MacPredro: That's an excellent idea. I doubt if "strong glue" would do the trick for long, but heavy stitching sure would. If you don't have access to a suitable sewing machine, you could hand stitch it or take it to a shoe-repair shop and they'd probably do the job for ten or fifteen bucks, including straps to hang it from. That's still less than half what you'd pay for a cheep manufactured bag. And it's actually more authentic. I mean, do you really think those  hard-training guys back in 19th century China bought their wall-bags online or at a martial arts supply store?

BTW I had to take my bag to the shoe repair shop anyway after the hanging grommets ripped out. I had them stitch on some nylon straps with hardware-store D-rings instead. So far, it's holding up great.


----------



## Haris Lamboo Faisal (Jul 30, 2011)

Masumoto miyasushi miguma yagami use to punch into a bucket full of molten rock collected from the Most searing and deadly Volcano known to man , Mount Doom ... If you can you should go to mount doom and find a hot rock crater spewing lava , attach some newspapers to it using molten lava as glue and then punch the **** out of that ***** molten rock infested paper. afterwards you should find the narrow path that has molten lava on both sides and do a double backflip dive into to your left and if by any chance you manage to survive work the other side , remember the hotter it gets the hotter you get! My rant for the day Well played lamboo.


----------



## wtxs (Jul 31, 2011)

geezer said:


> MacPredro: That's an excellent idea. I doubt if "strong glue" would do the trick for long, but heavy stitching sure would. If you don't have access to a suitable sewing machine, you could hand stitch it or take it to a shoe-repair shop and they'd probably do the job for ten or fifteen bucks, including straps to hang it from. That's still less than half what you'd pay for a cheep manufactured bag. And it's actually more authentic. I mean, do you really think those  hard-training guys back in 19th century China bought their wall-bags online or at a martial arts supply store?
> 
> BTW I had to take my bag to the shoe repair shop anyway after the hanging grommets ripped out. I had them stitch on some nylon straps with hardware-store D-rings instead. So far, it's holding up great.
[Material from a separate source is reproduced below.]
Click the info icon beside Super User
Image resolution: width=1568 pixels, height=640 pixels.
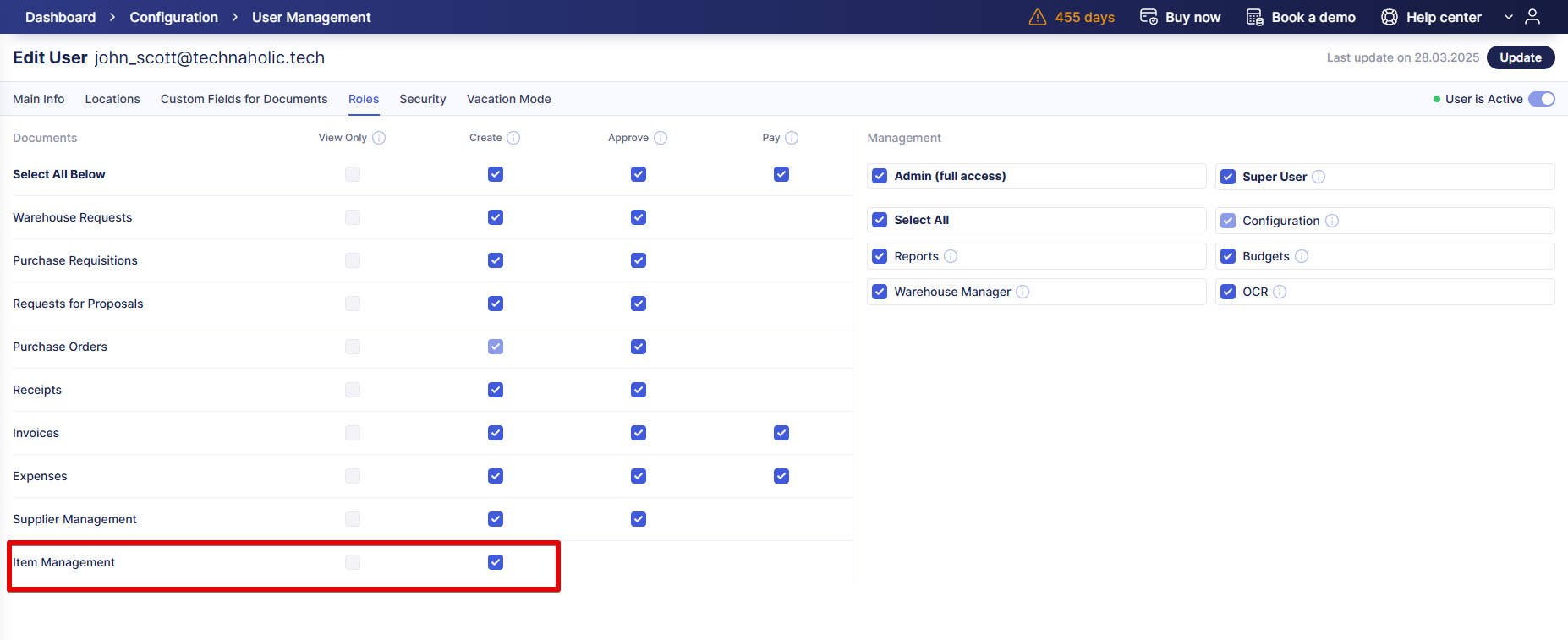(1319, 177)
Long as you're in the repair shop, see if they can make you a bag out of scrap leather for few more bucks.

See what you all think about this wall bag training video.
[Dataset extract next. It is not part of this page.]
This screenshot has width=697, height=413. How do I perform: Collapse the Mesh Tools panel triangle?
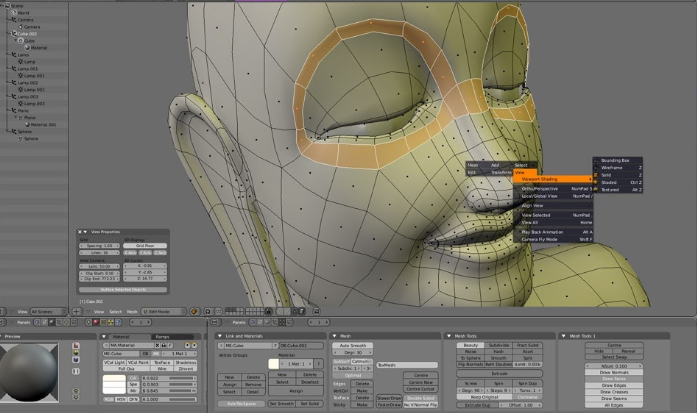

http://www.youtube.com/watch?v=HRu3...y&list=PLD82E6CE489C1570F&index=10&playnext=3


----------



## ilhe4e12345 (Aug 2, 2011)

when it comes to punching i was always taught first that speed and accuracy were always better to develop first then work on hard. I have been training for 3 years (7 star Praying Mantis) but i have also been training Wing Chun (the first form and basics). My teacher just recently started me on iron palm training about 2 months ago and ill explain how he has me doing it...

I filled my training bags with sand (harder then i should start but it was all i could get atm). My teacher has me hit the bag 25 times per hand per side every other day...thats it. He also doesnt have me hit the bags hard...thats the big thing. He said i could full punch the bags if i wanted too but all thats going to do is hurt me in the long run. By hitting the bags at about 30-40 percent of normal strength (maybe even less then that) it slowly develops the iron palm training without causing long term damage to my hands, arms, and shoulders. Also he has me traing it on a 3 month set then stop for a month. Not sure if that is good or bad, but he explained to me that not only will it give my body time to heal (which is a good thing) but it will allow me to get the full ebenfit from the training. I recoomend this if you want to train iron palm.

As for "training a punch" i practice everyday atleast 50 punches 25 slow, 25 fast not hitting anything but punching while facing a mirror, aiming for the face, neck, or solar plexis. When i first started 3 years ago i went out bought a heavy bag and started to full punch on it...not only was my punching terrible and not able to hit anything i aimed for (no patience) BUT i cracked my pinky knuckle in my right hand and now its permanently damage (messed up muscle and cartalidge). Take your time...train the right way, and becareful. 

Im not a master by anymeans......just offering my 2 cents


----------



## tarzan (Aug 8, 2011)

MacPedro said:


> Hi Guys,
> just a quick note about the filled bags. I could easily afford one but decided to recycle the leg of an old pair of jeans. Use strong glue or a sewing machine to seperate into pockets and fill with media of your choice. Experiment with quantity of rice to suit requirements. This will eventually need repair but it's as cheap as you'll get. Hope you find this useful.
> Pedro



I did the exact same thing. It has stood up very well, its now 4 years old and still holding on. I used dental floss for the sewing, by hand, cause its super strong. The top of the bag where I hit has actually worn away quite a bit, where as the seams have had no issue.


----------